Cons:Don't expect in-depth analysis - this is an appetizer, not the main course.
The Bottom Line: An introduction to the science of Complexity to the uninitiated - an intellectual adventure of science at it's most inspiring. Will make you hungry for more...

On a very normal day, seemingly out of the blue, the stock market takes a dive - a tremendous crash that sends stock brokers hurling out of windows in despair. What happened?

On a very normal stretch of geological time, the small animals barely worthy of the title "living", suddenly explode with variety and fast increasing complexity. Why?

Birds tend to fly in perfect flocks of fluid motion - it looks almost as if the flock was a single living entity. How is this beautiful unison of flight achieved with no central control?

You ponder on a problem for days, laboriously looking at it from every conceivable angle, and still the solution remains beyond your grasp - until a fleeting thought inspires the solution to surface in what can only be described as a sudden epiphany. What just took place?

And above all, what do all these seemingly separate questions have to do with the book I'm supposed to be reviewing?

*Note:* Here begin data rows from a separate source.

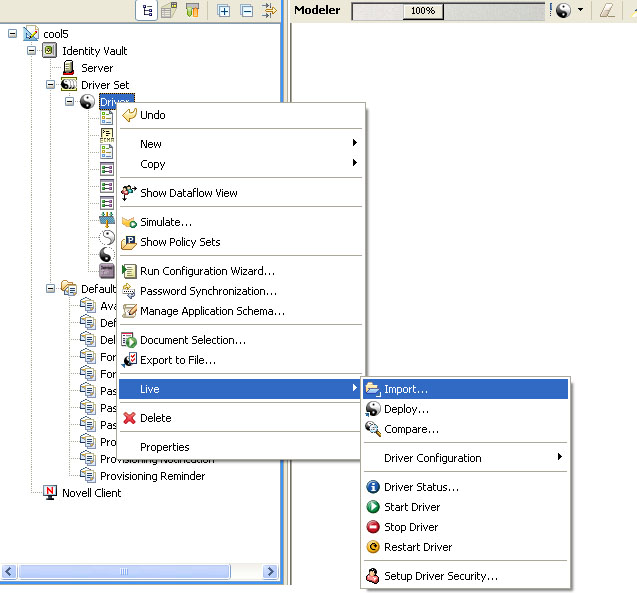The width and height of the screenshot is (637, 593).
Task: Select Import from the Live submenu
Action: point(405,389)
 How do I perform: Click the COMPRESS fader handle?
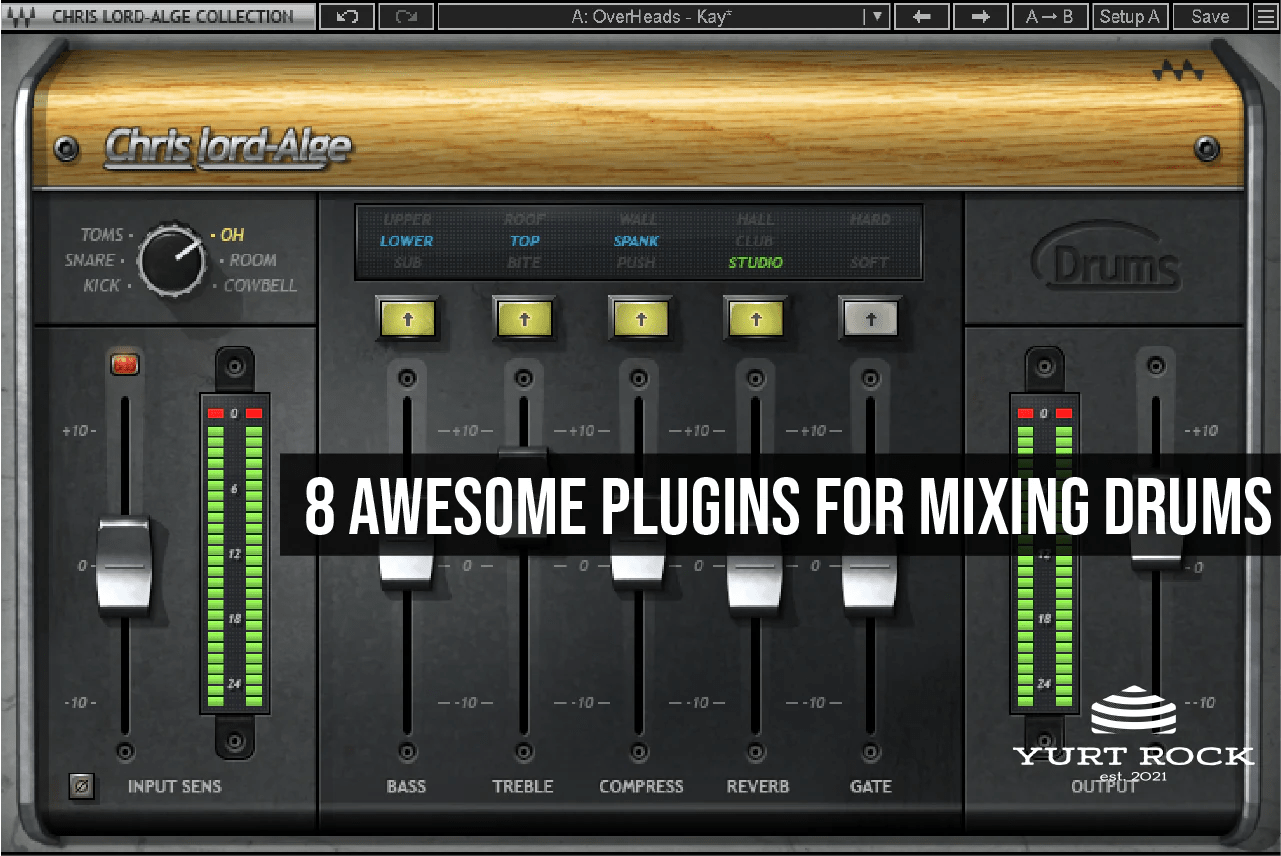click(x=640, y=565)
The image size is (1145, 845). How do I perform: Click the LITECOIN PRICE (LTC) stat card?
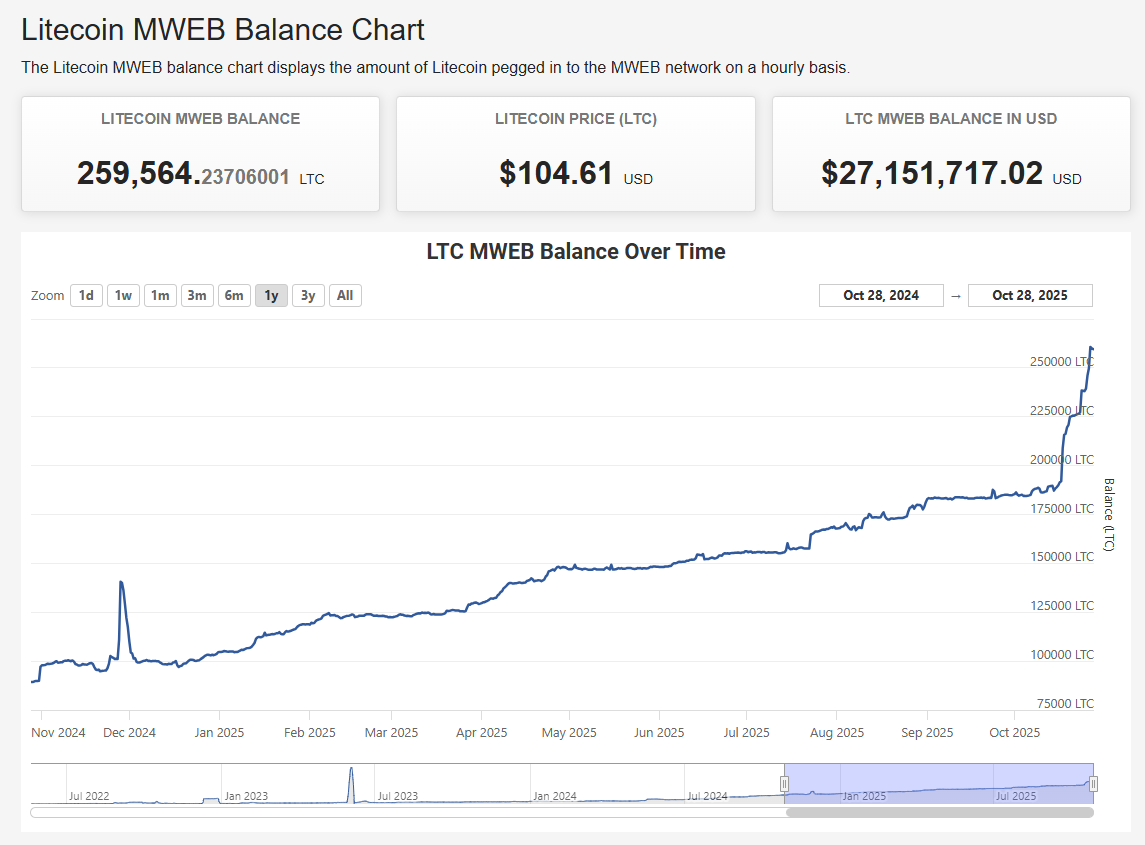pyautogui.click(x=575, y=153)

"Complexity - the emerging science at the edge of order and chaos" by M. Mitchell Waldrop is an adventure in science, into the discovery and exploration of the most profoundly unifying, promising idea of the 21st century. All the questions I started out with bear an underlying similarity in their answers, and that is the subject of the science of Complexity.

Complexity research ranges from the emergence of first life-forms on Earth and the unpredictable behaviour of weather systems to the anticipation of the behaviour of large crowds of people, or flocks of animals. The most fascinating aspect of all these subjects is that they all hold uncanny underlying similarities - there seems to be a law of nature down there under the surface, just waiting to be put in words.


What this book is NOT

It is not an end-it-all treatise of the subject of complexity. The optimal audience for this book is the layman reader, or the interested under-graduate, with very little idea of what this "complexity" is. The book may also hold an appeal to any reader interested in the process of science in the making.

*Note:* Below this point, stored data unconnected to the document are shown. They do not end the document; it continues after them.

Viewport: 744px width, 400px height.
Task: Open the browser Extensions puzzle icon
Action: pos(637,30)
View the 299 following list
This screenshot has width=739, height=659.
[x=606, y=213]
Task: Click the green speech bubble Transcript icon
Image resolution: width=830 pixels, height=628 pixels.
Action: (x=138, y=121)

This was actually the first popular science book I read, and responsible for lighting that burning desire in me to learn more. (I believe this might be the perfect gift for your high-school age kid who was struggling to find motivation for his science studies.)

As an appetizer to introduce you to the idea of complexity, Waldrop's book works brilliantly, but if you start out expecting to get a full course, you'll be disappointed - an appetizer after all, no matter how good, is just an appetizer.


What you can expect

Waldrop wrote this book almost as an adventure novel - it delves into the subject through describing the paths the "main characters" of the story (prominent scientists, including a few Nobel Laureates) to the discovery of this fleeting commonality behind such divergent phenomena.

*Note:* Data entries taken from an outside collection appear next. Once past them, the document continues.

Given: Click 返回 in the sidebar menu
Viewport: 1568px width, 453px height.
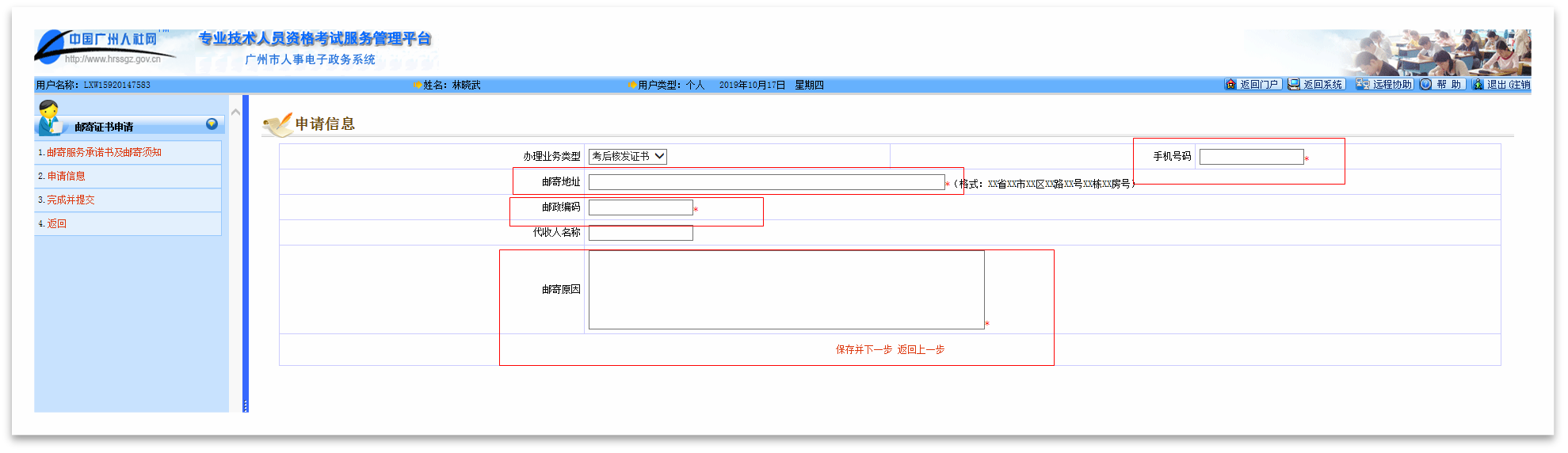Looking at the screenshot, I should [56, 223].
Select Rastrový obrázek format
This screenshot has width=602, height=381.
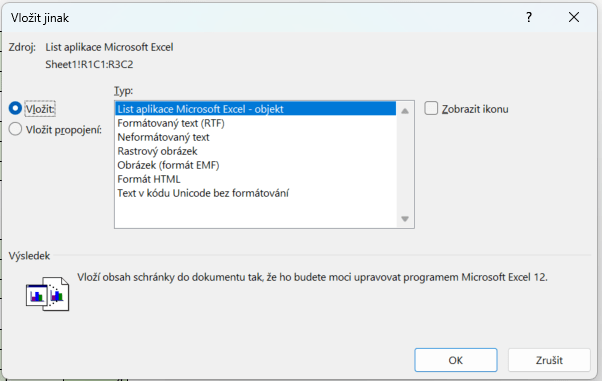256,151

They all end up in the melting pot of the ideas of complexity, the Santa Fe Institute. Waldrop does a commendable job in conveying the excitement of discovery, and the inspiring atmosphere of brilliant minds coming together. For me, at least, this book was a real page turner. It read better than any fiction that I had read in a long while.

For me, idea-wise, the most memorable parts of the book where in Chris Langton's story - his cellular automata, and the "discovery" of artificial life. Also John Holland's work on artificial intelligence was intriguing, as was Stuart Kauffman's ideas on the emergence of life.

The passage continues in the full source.